▶ **Problem description**: Copy the records below line for line, keeping every character as it stands.

================================

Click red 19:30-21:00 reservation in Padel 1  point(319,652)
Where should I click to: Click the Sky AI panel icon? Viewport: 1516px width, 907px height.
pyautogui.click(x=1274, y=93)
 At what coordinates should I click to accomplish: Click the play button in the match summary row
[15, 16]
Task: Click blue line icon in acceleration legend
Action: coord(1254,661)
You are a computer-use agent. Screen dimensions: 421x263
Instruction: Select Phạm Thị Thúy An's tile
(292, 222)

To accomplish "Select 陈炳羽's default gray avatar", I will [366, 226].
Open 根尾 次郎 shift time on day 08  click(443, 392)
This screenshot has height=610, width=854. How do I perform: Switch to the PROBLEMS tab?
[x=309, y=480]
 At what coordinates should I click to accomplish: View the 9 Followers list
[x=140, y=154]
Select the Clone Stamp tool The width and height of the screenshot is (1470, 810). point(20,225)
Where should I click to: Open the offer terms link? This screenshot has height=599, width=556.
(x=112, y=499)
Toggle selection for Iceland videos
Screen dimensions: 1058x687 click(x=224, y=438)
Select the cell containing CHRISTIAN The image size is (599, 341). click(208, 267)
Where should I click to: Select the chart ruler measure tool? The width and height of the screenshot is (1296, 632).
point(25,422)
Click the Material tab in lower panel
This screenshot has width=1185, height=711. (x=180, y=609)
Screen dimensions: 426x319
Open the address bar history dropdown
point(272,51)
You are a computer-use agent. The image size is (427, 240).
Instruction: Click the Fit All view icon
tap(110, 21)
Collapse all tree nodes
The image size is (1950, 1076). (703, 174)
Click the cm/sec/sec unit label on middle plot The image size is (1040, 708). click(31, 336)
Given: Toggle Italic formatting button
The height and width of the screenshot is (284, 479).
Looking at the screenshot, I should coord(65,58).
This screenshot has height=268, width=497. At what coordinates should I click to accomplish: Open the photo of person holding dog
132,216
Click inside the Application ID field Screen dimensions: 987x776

================================

▶ **Written answer**:
Click red 19:30-21:00 reservation in Padel 1  point(319,652)
Where should I click to: Click the Sky AI panel icon? Viewport: 1516px width, 907px height.
pyautogui.click(x=1274, y=93)
 At what coordinates should I click to accomplish: Click the play button in the match summary row
[15, 16]
Task: Click blue line icon in acceleration legend
Action: coord(1254,661)
You are a computer-use agent. Screen dimensions: 421x263
Instruction: Select Phạm Thị Thúy An's tile
(292, 222)

To accomplish "Select 陈炳羽's default gray avatar", I will [366, 226].
Open 根尾 次郎 shift time on day 08  click(443, 392)
This screenshot has height=610, width=854. How do I perform: Switch to the PROBLEMS tab?
[x=309, y=480]
 At what coordinates should I click to accomplish: View the 9 Followers list
[x=140, y=154]
Select the Clone Stamp tool The width and height of the screenshot is (1470, 810). point(20,225)
Where should I click to: Open the offer terms link? This screenshot has height=599, width=556.
(x=112, y=499)
Toggle selection for Iceland videos
Screen dimensions: 1058x687 click(x=224, y=438)
Select the cell containing CHRISTIAN The image size is (599, 341). click(208, 267)
Where should I click to: Select the chart ruler measure tool? The width and height of the screenshot is (1296, 632).
point(25,422)
Click the Material tab in lower panel
This screenshot has width=1185, height=711. (x=180, y=609)
Screen dimensions: 426x319
Open the address bar history dropdown
point(272,51)
You are a computer-use agent. The image size is (427, 240).
Instruction: Click the Fit All view icon
tap(110, 21)
Collapse all tree nodes
The image size is (1950, 1076). (703, 174)
Click the cm/sec/sec unit label on middle plot The image size is (1040, 708). click(31, 336)
Given: Toggle Italic formatting button
The height and width of the screenshot is (284, 479).
Looking at the screenshot, I should coord(65,58).
This screenshot has height=268, width=497. At what coordinates should I click to accomplish: Open the photo of person holding dog
132,216
Click inside the Application ID field Screen dimensions: 987x776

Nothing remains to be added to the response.